В начавшейся Русско-турецкой войне Печерин продолжал усматривать захватнические планы «усачей, гремящих саблями и шпорами на берегу Дуная», мечтающих «схватить за золотой рог Босфорского быка» и «наделить славянские племена несчетными благами русской администрации, столь выгодно известной у себя дома». «Чай Аксаков… ликует: теперь на его улице праздник. Заварили вы кашу», — язвительно иронизировал он[634].
В свою очередь, Чижов возмущался пропагандистской кампанией английской прессы, пытавшейся уверить мировое общественное мнение в агрессивности русских. Он продолжал настойчиво убеждать Печерина в искренней, не преследующей никаких территориальных выгод помощи соотечественников братьям-славянам и описывал полное единодушие, царящее во всех слоях русского общества: «Не говори, брат, „чай Аксаков ликует“. Никто не ликует при известии о войне, но ликуют при разрешении неопределенности, томительного ожидания. Такого воодушевления давно не бывало. Москва в два дня пожертвовала два миллиона рублей, и с тех пор только и читаешь, что перечень пожертвований… Эта война пользуется у нас такою популярностью, какой едва ли пользовалась война 1812 года»; «разумеется… приписывают все нам, славянофилам, и нашему подстреканию… Спасибо им за такую честь. Дело в том, что славянофилы теперь не имеют своего органа, а народ сам стал славянофилом. Бывают, брат, минуты в истории, когда дипломатия становится в тупик…»
Главную же причину войны Чижов, в противоположность Печерину, сводил к интригам англичан: «…если бы не вмешательство Англии, очень может быть, что не было бы и настоящей войны»[635].
И действительно, в споре по поводу Восточной войны правда была на стороне Чижова. Объективно балканская политика России, направленная на предоставление независимости славянскому населению Османской империи, содействовала их прогрессивному развитию, в то время как восточная политика западноевропейских держав, стремившихся во что бы то ни стало сохранить в составе Порты ее европейские провинции, была враждебна по отношению к пробуждающимся южнославянским народам.

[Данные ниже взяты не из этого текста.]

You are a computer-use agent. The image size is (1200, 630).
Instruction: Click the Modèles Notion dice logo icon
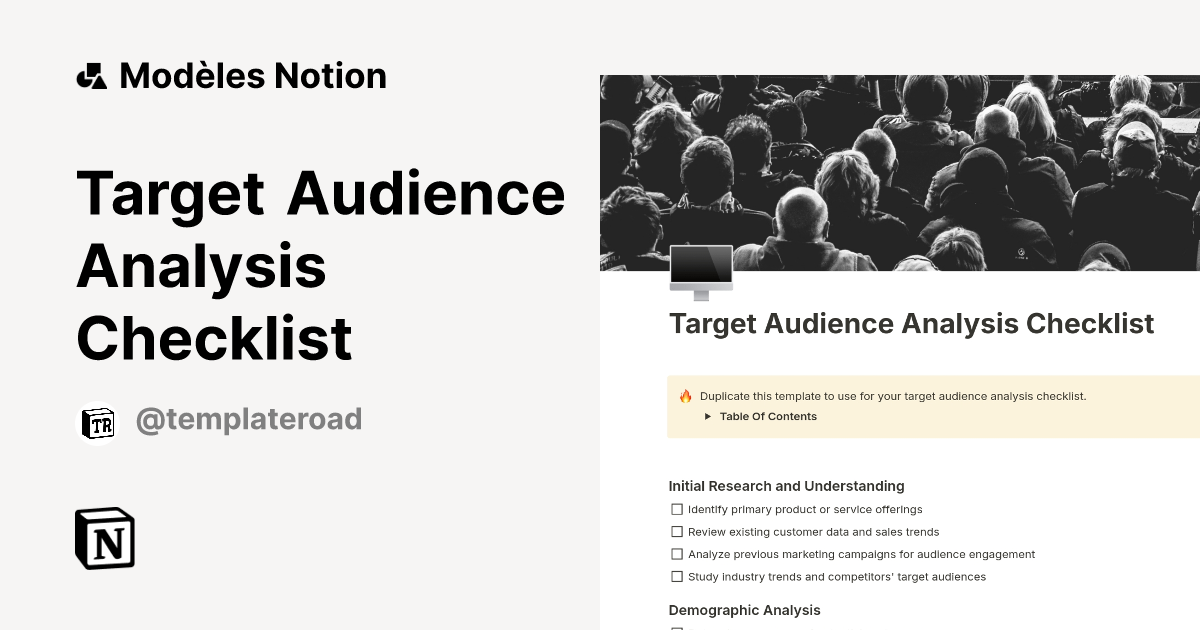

Едва прерванные взаимоотношения с Печериным возобновились, Федор Васильевич стал настоятельно советовать другу засесть за мемуары. Пересылая вначале фрагменты своих воспоминаний трем адресатам — племяннику С. Ф. Пояркову, Никитенко и Чижову, — Печерин постепенно все надежды на публикацию своих записок возлагает исключительно на последнего: «Я исполняю твою просьбу и буду писать — но писать наобум, то, что в голову взойдет… а ты после, как мудрый Лизистрат, соберешь эти гомерические рапсодии и соединишь их в одно целое…»
О значении, которое Печерин придавал своим мемуарам, говорят выдержки из его писем к Чижову: «…мне непременно надобно оправдаться перед Россиею»; «Это некоторого рода духовное завещание — это apologia pro vita теа — моя защита перед Россиею, особенно перед новым поколением»; «Хорошо тебе: ты живешь одною нераздельною жизнью, то есть русскою жизнью. А у меня необходимо две жизни: одна здесь, а другая в России. От России я никак отделаться не могу. Я принадлежу ей самой сущностью моего бытия, я принадлежу ей моим человеческим значением. Вот уже 30 лет как я здесь <в Англии> обжился — а все ж таки я здесь чужой… Я нимало не забочусь о том, будет ли кто-нибудь помнить меня здесь, когда я умру; но Россия — другое дело… как бы мне хотелось оставить по себе хоть какую-нибудь память на земле русской — хоть одну печатную страницу… Ты оставишь по себе… железные дороги и беломорское плавание, а мне нечего завещать, кроме мечтаний, дум и слов»[636].
Чижов пытался опубликовать воспоминания Печерина в русской периодике, чтобы с их помощью преподать урок патриотизма молодому поколению («Я уверен, что он не может сделать ничего лучшего для России, как написать свою автобиографию», — утверждал в одном из писем к Ивану Аксакову Чижов). Но из-за сопротивления цензуры в журнале «Русский архив» удалось напечатать лишь два письма Печерина и один мемуарный отрывок. «…Цензура стала очень строга к тому, что предварительно проходит сквозь ее железные когти», — сообщал Печерину Чижов.